Given text
----------

Justice prevailed and Carolina lost by seven, 47-40.

"And people want us fired?" GW assistant Tom Schneider yelped when he heard the Carolina-Duke halftime numbers. "Go tell Bob Tallent the score. Maybe it'll help a little."

Like all good coaches who refuse to escape to a rational business after a year or so, Tallent has endured one of those seasons when little has gone right. GW has fallen victim to the two dreaded I's -- injuries and indecision. One could call it ulcer-generating, except Tallent, 32, already has one.

"Got it after my first season," he said, "after the first season and then recruiting. I was in the hospital about six days. Ever since then it's been under control, although it bothered me some the second season.

"We had three overtime games that year -- and after the Pitt game my wife came right down with a bottle of Maalox to save my life."

Tallent was talking after another all-too-typical Colonial collapse Saturday night. For the 17th time in 26 games, GW had been outscored in the second half. For the sixth time, GW had lost after leading at halftime, to an ordinary West Virginia team it needed to beat for the home-court advantage in this week's Eastern Eight playoffs.

"I think we can play better," Tallent said. "Maybe I'm wrong. I know we play hard, but sometimes we play stupidly." And for a team that frequently uses its fists on the court and accepts inspiration from an exceptionally crude crowd near the bench, GW gets terribly timid near the end of tight games.

It almost seems as though the 13-13 team undergoes a personality transplant at halftime. All its strengths -- speed and savvy, perimeter shooting and the inside play of center Mike Zagardo -- slowly are neutralized -- and then all the weaknesses become more and more evident.

GW has guards and forwards who can shoot splendidly, pass well and play tough defense, but Bob Lindsay is the only one who combines all those virtues. And he missed 12 of 13 games at one point this season with a knee injury. And he took only three shots the second half Saturday night after a five-for-six first half.

Some fans argue that Tom Tate plays too much and Brian Magid not enough -- and that everybody gets dizzy on the free-throw line late in games. The gifted Tom Glenn has been in a deep slump of late. Zagardo's shoulders are not large enough to cary an entire team an entire season.

The Colonials sold themselves heavily before the season, then watched in horror as one good player after another suffered an injury. Glenn's hand was broken the night before the fourth game of the season. A minute into that game against Villanova, ligaments in Lindsay's knee were torn.

----------

Tasks
- a) Answer these questions using the article on the GW basketball team:
(i) How old is Bob Tallent?
(ii) In how many of its 26 games had GW been outscored in the second half?
(iii) Whose hand was broken the night before the fourth game of the season?
- b) Pick up the article on the GW basketball team after its last sentence and continue it.

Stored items

----------

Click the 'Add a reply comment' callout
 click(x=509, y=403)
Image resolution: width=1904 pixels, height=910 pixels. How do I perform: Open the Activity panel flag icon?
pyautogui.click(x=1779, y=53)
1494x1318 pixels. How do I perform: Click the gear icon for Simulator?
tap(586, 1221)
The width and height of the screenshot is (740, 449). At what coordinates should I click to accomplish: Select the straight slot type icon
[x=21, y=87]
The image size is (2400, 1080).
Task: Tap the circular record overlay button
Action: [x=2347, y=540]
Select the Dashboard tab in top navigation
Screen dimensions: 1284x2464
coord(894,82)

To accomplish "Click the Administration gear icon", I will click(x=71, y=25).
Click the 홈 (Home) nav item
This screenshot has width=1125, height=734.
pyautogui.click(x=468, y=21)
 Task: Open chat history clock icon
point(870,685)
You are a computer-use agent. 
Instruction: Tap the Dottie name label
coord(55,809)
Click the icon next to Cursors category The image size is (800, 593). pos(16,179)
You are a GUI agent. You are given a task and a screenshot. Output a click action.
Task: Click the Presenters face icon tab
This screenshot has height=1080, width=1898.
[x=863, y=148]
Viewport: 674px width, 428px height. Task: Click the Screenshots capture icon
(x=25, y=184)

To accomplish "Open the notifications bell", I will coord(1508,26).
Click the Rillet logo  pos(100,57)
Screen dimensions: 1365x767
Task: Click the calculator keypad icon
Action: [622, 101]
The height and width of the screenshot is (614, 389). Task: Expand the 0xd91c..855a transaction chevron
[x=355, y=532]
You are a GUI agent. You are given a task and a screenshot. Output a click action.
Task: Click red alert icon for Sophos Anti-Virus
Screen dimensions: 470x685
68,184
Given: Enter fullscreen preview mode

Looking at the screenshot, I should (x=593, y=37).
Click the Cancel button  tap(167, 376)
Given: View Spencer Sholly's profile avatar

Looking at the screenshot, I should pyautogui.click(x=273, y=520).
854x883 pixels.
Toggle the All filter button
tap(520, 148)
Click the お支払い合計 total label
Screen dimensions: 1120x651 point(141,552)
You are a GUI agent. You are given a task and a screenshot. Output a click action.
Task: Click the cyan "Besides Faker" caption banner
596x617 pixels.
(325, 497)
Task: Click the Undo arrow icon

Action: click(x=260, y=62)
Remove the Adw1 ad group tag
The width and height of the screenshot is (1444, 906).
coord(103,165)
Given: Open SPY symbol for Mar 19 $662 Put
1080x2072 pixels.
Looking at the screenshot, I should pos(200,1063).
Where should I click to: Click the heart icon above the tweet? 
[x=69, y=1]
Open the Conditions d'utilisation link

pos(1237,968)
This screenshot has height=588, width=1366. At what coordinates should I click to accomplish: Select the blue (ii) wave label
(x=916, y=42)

----------

Results in order
- a)
(i) Bob Tallent is 32.
(ii) GW had been outscored in the second half in 17 of its 26 games.
(iii) Tom Glenn's hand was broken the night before the fourth game.

- b)
Curtis Jeffries missed important time with a bruised thigh, Bucky Roman underwent knee surgery before the season began, freshman forward Dave Thornton contracted mononucleosis shortly after arriving on campus and Daryle Charles flunked out of school.

"I played at Kentucky during a year like this," Tallent said. "And Rupp fired me (leading to his transfer to GW in 1967). We were 13-13, after going 26-2 the year before. We went from the best to the worst in a year -- and I think he (Rupp) would have fired everybody if he could have.

"He always said after games: 'I told 'em what to do; they just didn't do it.' He never took any of the blame. Well, it works both ways. Sometimes the coach makes mistakes; sometimes it's the players.

"We haven't changed that much since we've been here. Those things worked a couple years ago (when GW was 20-7). Look at John Thompson. Four years ago they were going to hang him. I guarantee you he's not thatmuch smarter in four years.

There was a "Toss Tallent" sign in Smith Center before the Rutgers game that quickly was ripped down. If his ulcer is not fast breaking, Tallent nevertheless shows outward signs of the grim season. His shirts seem oversized; his belt is pulled to the final notch.

It is not even pleasant to look ahead, for rivals West Virginia and Penn State are on the rise with ambitious coaches. And GW will not compromise academic standards more strict than most teams it plays.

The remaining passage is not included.